Supply chain management has become a key factor determining a business’s success or failure. Supply chain management is based on various compliances that a business organization must meet to be effective in its operations (European Commission, 2022). The vital supply chain compliance risk areas include the following: firstly, the workforce issues (such as human rights and modern slavery), security of data and systems, environmental issues, and anti-bribery (Fenwick et al. 2022). Secondly, the issues related to good governance, information and cyber security and data protection, environmental commitments, and assessing prospective suppliers in the pre-contract phase (Ferreira and Franco, 2019). Lastly, matters dealing with compliance issues in the contract, compliance breaches, business continuity issues, and facilitating compliance throughout the contract lifecycle.

Supply Chain Compliance in the United Kingdom

The United Kingdom is a developed country with a stable economy. The United Kingdom’s economy is significantly influenced by SMEs that dominate the production and manufacturing sectors in the country (Fredrickson et al., 2018). Due to the high number of SMEs in the United Kingdom, ESG is essential in ensuring effective operations in the business world (Raut et al., 2021). The United Kingdom has numerous legislative requirements that guide businesses to structure and implement effective workforce policies such as human rights enhancement, data protection, and critical systems (Zopounidis et al., 2020). For instance, employees are protected from inhumane treatments, forced labor, protection of their privacy, and the provision of essential amenities, among others (Kirchoff and Falasca, 2022). In the context of supply chain compliance, the mentioned policies guarantee the prevention of issues with workforce and data leaks, which is critical for sustaining trade. Thus, the supply chain in the United Kingdom is less vulnerable to such events as workers’ strikes and acute data loss.

The United Kingdom also prohibits operations that endanger the environment hence showing their environmental commitments (Redondo Alamillos and De Mariz, 2022).
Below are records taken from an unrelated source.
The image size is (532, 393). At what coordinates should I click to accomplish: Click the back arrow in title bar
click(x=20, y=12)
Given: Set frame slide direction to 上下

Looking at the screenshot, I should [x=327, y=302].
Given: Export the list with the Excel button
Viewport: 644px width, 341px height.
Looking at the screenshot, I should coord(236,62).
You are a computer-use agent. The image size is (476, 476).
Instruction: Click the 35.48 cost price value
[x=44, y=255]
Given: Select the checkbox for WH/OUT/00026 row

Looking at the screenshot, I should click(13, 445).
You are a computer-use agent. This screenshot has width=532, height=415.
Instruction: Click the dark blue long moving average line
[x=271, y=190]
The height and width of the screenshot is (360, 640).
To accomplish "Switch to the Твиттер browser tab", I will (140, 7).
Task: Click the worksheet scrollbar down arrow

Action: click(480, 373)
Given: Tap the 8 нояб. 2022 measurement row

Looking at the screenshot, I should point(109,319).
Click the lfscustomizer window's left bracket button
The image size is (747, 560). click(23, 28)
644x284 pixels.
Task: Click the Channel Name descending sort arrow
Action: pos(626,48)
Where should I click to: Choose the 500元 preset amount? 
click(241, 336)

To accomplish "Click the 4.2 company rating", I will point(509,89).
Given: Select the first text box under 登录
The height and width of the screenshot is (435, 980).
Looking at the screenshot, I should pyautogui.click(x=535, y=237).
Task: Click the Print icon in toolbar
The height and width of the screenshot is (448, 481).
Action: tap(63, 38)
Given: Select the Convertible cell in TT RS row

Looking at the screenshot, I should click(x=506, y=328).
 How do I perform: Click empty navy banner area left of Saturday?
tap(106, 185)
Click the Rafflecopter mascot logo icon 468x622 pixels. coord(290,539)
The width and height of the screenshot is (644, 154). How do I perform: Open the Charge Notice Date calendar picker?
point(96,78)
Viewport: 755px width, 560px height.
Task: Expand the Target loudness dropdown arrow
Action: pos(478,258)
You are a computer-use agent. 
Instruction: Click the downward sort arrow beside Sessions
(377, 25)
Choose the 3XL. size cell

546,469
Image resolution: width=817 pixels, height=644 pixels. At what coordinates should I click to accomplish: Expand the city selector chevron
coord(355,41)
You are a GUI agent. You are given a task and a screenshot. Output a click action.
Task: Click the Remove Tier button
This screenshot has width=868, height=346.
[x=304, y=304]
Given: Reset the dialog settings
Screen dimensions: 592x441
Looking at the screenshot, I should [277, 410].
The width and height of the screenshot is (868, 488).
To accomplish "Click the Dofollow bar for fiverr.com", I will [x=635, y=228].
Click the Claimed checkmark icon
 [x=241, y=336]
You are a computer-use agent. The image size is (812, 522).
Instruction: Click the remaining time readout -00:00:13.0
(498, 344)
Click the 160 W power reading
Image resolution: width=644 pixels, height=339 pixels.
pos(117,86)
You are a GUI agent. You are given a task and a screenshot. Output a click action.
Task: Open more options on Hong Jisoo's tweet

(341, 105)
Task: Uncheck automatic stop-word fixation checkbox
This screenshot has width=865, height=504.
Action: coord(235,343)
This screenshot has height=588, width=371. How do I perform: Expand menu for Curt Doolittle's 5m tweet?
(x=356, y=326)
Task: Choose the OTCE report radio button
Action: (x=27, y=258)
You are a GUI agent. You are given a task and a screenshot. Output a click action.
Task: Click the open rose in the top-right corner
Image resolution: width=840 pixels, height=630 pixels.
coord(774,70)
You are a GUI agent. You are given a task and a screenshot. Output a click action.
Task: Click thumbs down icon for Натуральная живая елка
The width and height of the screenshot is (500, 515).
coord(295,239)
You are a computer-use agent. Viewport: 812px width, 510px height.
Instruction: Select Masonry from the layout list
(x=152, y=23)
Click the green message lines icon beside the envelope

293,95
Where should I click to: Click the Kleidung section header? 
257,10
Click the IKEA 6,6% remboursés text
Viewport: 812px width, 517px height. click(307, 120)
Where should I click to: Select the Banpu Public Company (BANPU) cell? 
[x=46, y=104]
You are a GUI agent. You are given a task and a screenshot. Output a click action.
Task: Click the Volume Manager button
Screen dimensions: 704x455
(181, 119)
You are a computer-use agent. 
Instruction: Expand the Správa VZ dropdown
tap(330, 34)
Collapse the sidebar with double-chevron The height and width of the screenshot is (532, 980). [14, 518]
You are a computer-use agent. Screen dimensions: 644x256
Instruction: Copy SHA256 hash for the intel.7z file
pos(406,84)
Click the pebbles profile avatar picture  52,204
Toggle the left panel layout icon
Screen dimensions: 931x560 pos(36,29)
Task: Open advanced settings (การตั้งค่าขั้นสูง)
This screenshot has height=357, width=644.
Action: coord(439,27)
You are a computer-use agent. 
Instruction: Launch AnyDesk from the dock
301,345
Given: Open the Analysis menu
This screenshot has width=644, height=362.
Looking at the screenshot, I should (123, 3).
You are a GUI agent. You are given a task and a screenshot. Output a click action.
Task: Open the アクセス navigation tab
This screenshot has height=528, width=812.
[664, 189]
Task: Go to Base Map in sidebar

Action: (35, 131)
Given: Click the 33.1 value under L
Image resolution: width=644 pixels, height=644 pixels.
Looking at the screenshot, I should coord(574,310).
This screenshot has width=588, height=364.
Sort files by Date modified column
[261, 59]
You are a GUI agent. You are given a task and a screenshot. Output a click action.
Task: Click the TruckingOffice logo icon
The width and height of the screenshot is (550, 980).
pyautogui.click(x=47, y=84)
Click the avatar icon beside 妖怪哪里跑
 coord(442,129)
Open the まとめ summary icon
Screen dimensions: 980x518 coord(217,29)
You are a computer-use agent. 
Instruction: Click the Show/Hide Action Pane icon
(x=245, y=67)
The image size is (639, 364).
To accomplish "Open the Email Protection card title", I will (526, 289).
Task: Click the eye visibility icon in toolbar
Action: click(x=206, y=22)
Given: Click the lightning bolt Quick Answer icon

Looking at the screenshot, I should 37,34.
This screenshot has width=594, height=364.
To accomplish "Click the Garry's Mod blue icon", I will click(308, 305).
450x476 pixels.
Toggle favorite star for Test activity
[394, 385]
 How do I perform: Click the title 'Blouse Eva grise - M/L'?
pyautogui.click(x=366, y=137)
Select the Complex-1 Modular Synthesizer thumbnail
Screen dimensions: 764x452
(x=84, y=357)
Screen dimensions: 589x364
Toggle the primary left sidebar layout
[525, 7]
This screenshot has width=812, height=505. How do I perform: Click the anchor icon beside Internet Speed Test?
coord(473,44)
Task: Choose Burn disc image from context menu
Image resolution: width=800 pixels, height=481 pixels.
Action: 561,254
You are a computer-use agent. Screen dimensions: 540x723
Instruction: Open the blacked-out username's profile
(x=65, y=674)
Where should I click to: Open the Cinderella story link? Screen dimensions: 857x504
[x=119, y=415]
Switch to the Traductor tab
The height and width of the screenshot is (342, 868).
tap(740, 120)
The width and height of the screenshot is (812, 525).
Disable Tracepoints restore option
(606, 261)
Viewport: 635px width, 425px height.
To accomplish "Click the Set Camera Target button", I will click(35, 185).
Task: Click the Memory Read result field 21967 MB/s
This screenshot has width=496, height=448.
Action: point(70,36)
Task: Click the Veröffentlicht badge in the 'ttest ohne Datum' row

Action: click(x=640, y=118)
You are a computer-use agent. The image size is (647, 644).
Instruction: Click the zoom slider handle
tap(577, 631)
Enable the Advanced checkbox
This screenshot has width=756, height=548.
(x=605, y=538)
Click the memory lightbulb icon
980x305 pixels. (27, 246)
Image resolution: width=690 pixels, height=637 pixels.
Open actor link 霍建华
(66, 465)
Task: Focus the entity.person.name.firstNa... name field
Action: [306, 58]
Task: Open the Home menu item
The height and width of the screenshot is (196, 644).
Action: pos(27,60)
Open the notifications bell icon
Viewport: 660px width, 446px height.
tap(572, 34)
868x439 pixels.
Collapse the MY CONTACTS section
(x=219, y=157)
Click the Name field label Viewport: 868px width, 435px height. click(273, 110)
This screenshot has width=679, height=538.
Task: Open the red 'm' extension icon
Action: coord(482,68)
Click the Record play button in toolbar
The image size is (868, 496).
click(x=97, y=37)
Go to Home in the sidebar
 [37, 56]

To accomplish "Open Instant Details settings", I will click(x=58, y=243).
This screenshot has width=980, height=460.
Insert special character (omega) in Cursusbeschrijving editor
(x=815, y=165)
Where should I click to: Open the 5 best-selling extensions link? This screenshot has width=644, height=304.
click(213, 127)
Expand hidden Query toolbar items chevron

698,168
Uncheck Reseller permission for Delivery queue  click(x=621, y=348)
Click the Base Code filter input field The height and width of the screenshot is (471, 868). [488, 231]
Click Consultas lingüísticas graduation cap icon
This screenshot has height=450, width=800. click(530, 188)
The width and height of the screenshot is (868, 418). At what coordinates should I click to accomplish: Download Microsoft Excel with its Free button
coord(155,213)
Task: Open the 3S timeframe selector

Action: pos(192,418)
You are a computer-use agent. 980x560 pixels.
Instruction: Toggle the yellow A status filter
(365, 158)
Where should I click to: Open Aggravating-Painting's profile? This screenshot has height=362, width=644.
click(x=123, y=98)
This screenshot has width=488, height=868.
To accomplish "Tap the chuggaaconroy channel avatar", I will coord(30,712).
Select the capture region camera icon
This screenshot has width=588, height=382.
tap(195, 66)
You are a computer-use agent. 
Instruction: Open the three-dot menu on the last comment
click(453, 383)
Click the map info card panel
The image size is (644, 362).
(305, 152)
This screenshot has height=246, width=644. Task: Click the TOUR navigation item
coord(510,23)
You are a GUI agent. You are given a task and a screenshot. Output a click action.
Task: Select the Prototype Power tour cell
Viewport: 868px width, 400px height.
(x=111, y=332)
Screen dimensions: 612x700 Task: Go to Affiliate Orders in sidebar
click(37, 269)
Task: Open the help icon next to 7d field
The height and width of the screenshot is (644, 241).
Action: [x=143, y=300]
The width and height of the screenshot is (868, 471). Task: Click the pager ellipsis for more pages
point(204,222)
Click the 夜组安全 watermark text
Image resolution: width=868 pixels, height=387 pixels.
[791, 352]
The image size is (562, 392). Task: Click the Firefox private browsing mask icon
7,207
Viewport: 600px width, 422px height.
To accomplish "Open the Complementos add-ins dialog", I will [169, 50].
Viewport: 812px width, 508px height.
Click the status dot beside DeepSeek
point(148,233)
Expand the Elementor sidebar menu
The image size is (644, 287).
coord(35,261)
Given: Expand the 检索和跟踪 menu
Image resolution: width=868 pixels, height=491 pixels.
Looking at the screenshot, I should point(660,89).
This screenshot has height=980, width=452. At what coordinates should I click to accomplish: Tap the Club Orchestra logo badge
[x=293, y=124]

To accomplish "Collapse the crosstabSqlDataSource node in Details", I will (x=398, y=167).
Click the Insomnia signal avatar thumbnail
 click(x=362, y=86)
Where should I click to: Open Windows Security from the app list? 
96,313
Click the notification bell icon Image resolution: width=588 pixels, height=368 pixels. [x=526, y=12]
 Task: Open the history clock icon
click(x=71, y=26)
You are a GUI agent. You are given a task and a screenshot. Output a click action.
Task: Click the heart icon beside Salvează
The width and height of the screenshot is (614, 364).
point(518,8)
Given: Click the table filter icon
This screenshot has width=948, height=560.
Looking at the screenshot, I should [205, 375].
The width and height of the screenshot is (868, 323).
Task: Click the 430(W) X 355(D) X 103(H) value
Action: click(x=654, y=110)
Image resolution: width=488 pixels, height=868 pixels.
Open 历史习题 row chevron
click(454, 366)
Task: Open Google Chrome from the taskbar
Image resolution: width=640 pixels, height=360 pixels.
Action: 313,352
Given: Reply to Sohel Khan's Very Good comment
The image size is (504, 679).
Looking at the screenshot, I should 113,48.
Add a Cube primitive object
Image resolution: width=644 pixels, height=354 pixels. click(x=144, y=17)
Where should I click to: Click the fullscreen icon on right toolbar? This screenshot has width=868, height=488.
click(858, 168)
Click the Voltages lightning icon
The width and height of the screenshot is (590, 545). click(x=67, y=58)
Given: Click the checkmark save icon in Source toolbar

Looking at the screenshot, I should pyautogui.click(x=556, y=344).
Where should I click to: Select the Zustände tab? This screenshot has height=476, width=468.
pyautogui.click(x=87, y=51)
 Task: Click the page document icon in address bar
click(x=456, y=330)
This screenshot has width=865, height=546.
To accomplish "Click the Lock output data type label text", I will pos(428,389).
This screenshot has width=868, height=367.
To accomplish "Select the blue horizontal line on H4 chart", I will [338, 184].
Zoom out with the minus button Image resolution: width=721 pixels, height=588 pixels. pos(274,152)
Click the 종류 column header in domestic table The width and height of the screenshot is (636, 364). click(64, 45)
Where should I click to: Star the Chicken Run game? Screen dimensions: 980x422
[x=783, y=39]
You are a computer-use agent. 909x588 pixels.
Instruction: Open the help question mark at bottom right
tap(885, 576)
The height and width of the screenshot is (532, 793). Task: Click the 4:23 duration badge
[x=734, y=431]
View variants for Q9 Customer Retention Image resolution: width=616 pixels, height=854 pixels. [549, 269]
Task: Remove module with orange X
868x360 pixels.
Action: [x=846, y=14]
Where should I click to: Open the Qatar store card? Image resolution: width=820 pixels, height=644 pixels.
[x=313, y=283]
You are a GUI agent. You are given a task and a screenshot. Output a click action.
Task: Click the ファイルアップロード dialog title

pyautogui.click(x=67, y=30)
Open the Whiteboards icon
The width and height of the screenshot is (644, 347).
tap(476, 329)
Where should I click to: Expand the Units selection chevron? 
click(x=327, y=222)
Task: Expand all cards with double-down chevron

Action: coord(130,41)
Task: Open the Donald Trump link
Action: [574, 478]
For instance, the United Kingdom bans manufacturing mercury-added products since they release hazardous environmental emissions (Zhang et al. 2017). The environmental commitment of the country ensures procurement, operations, distribution, and integration of the goods without accidental human-made disasters. Therefore, the three categories of supply chain compliance do not present any issues that might contaminate the process.

Based on governance elements, most supply chains in the United Kingdom are characterized by transparency and adherence to ethical operations (Kitali et al., 2018). The supply chains in the United Kingdom ensure effective communication among all the stakeholders involved in the supply chain protocol; the suppliers, distributors, and customers (Yang et al., 2021). Despite well-stipulated supply chain compliance guidelines, the United Kingdom has suffered a significant backlash on its supply chains (Reis, 2022). The HGV driver shortage affected almost every sector in the country because lack of fuel paralyzed most operations and business organizations (Yu et al., 2021). This problem might signify issues in workforce or governance elements, which prevent the process of hiring the needed staff. Thus, the United Kingdom cannot sustain the totality of its managerial and organizational processes in due order, and additional research is necessary to discover the issue’s roots.

Supply Chain Compliance in the United States

In the U.S., SMEs hold a massive chunk of the American market. Small Business Administration estimates that SMEs account for 99.9% of all enterprises in the country and employ around 60.6 million people, or 47.1% of the private labor force (Kohler et al., 2021). There are about 28 million SMEs in the United States, and women own 39% of them (Sakun et al., 2020). Compared to larger services companies, SMEs are less likely to engage in trade (Kumar et al., 2020).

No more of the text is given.